◆ Problem details: Please arrange the material below as a Markdown table with the columns Row and Material line, one numbered row per line and blank lines left out.
## Begin Given records
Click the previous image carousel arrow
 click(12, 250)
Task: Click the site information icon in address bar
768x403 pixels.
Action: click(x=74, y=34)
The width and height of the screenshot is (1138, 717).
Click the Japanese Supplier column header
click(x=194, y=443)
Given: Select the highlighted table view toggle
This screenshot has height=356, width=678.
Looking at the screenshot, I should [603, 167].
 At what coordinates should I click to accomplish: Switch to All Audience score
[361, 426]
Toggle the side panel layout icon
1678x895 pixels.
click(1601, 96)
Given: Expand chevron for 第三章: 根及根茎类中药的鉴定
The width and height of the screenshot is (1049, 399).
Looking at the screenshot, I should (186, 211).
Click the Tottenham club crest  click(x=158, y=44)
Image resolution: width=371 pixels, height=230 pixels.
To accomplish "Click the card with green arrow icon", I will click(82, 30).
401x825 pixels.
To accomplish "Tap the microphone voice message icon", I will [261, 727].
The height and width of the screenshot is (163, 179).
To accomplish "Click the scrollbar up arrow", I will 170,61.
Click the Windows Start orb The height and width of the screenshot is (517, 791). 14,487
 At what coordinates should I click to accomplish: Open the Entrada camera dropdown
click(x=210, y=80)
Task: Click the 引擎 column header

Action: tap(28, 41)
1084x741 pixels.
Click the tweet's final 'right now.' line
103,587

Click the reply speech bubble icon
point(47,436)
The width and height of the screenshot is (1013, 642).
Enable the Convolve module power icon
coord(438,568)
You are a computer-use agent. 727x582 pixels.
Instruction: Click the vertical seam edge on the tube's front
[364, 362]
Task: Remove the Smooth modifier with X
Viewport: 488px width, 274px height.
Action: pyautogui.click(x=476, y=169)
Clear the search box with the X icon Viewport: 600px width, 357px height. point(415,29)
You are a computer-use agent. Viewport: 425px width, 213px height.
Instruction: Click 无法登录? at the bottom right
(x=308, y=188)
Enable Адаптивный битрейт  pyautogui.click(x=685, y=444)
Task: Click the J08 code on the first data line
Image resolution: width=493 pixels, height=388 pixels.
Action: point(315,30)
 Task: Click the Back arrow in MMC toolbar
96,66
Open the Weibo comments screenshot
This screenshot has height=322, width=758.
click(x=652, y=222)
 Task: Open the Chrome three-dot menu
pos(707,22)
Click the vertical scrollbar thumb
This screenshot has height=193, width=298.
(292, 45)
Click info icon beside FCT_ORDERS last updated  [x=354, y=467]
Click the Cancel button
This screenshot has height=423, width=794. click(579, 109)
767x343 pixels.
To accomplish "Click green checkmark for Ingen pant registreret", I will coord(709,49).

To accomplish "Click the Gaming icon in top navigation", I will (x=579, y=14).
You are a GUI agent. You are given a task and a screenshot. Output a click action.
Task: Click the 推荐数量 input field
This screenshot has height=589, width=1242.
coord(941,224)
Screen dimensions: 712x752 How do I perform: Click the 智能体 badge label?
## End Given records
◆ Full response:
| Row | Material line |
|---|---|
| 1 | Click the previous image carousel arrow |
| 2 |  click(12, 250) |
| 3 | Task: Click the site information icon in address bar |
| 4 | 768x403 pixels. |
| 5 | Action: click(x=74, y=34) |
| 6 | The width and height of the screenshot is (1138, 717). |
| 7 | Click the Japanese Supplier column header |
| 8 | click(x=194, y=443) |
| 9 | Given: Select the highlighted table view toggle |
| 10 | This screenshot has height=356, width=678. |
| 11 | Looking at the screenshot, I should [603, 167]. |
| 12 |  At what coordinates should I click to accomplish: Switch to All Audience score |
| 13 | [361, 426] |
| 14 | Toggle the side panel layout icon |
| 15 | 1678x895 pixels. |
| 16 | click(1601, 96) |
| 17 | Given: Expand chevron for 第三章: 根及根茎类中药的鉴定 |
| 18 | The width and height of the screenshot is (1049, 399). |
| 19 | Looking at the screenshot, I should (186, 211). |
| 20 | Click the Tottenham club crest  click(x=158, y=44) |
| 21 | Image resolution: width=371 pixels, height=230 pixels. |
| 22 | To accomplish "Click the card with green arrow icon", I will click(82, 30). |
| 23 | 401x825 pixels. |
| 24 | To accomplish "Tap the microphone voice message icon", I will [261, 727]. |
| 25 | The height and width of the screenshot is (163, 179). |
| 26 | To accomplish "Click the scrollbar up arrow", I will 170,61. |
| 27 | Click the Windows Start orb The height and width of the screenshot is (517, 791). 14,487 |
| 28 |  At what coordinates should I click to accomplish: Open the Entrada camera dropdown |
| 29 | click(x=210, y=80) |
| 30 | Task: Click the 引擎 column header |
| 31 | Action: tap(28, 41) |
| 32 | 1084x741 pixels. |
| 33 | Click the tweet's final 'right now.' line |
| 34 | 103,587 |
| 35 | Click the reply speech bubble icon |
| 36 | point(47,436) |
| 37 | The width and height of the screenshot is (1013, 642). |
| 38 | Enable the Convolve module power icon |
| 39 | coord(438,568) |
| 40 | You are a computer-use agent. 727x582 pixels. |
| 41 | Instruction: Click the vertical seam edge on the tube's front |
| 42 | [364, 362] |
| 43 | Task: Remove the Smooth modifier with X |
| 44 | Viewport: 488px width, 274px height. |
| 45 | Action: pyautogui.click(x=476, y=169) |
| 46 | Clear the search box with the X icon Viewport: 600px width, 357px height. point(415,29) |
| 47 | You are a computer-use agent. Viewport: 425px width, 213px height. |
| 48 | Instruction: Click 无法登录? at the bottom right |
| 49 | (x=308, y=188) |
| 50 | Enable Адаптивный битрейт  pyautogui.click(x=685, y=444) |
| 51 | Task: Click the J08 code on the first data line |
| 52 | Image resolution: width=493 pixels, height=388 pixels. |
| 53 | Action: point(315,30) |
| 54 |  Task: Click the Back arrow in MMC toolbar |
| 55 | 96,66 |
| 56 | Open the Weibo comments screenshot |
| 57 | This screenshot has height=322, width=758. |
| 58 | click(x=652, y=222) |
| 59 |  Task: Open the Chrome three-dot menu |
| 60 | pos(707,22) |
| 61 | Click the vertical scrollbar thumb |
| 62 | This screenshot has height=193, width=298. |
| 63 | (292, 45) |
| 64 | Click info icon beside FCT_ORDERS last updated  [x=354, y=467] |
| 65 | Click the Cancel button |
| 66 | This screenshot has height=423, width=794. click(579, 109) |
| 67 | 767x343 pixels. |
| 68 | To accomplish "Click green checkmark for Ingen pant registreret", I will coord(709,49). |
| 69 | To accomplish "Click the Gaming icon in top navigation", I will (x=579, y=14). |
| 70 | You are a GUI agent. You are given a task and a screenshot. Output a click action. |
| 71 | Task: Click the 推荐数量 input field |
| 72 | This screenshot has height=589, width=1242. |
| 73 | coord(941,224) |
| 74 | Screen dimensions: 712x752 How do I perform: Click the 智能体 badge label? |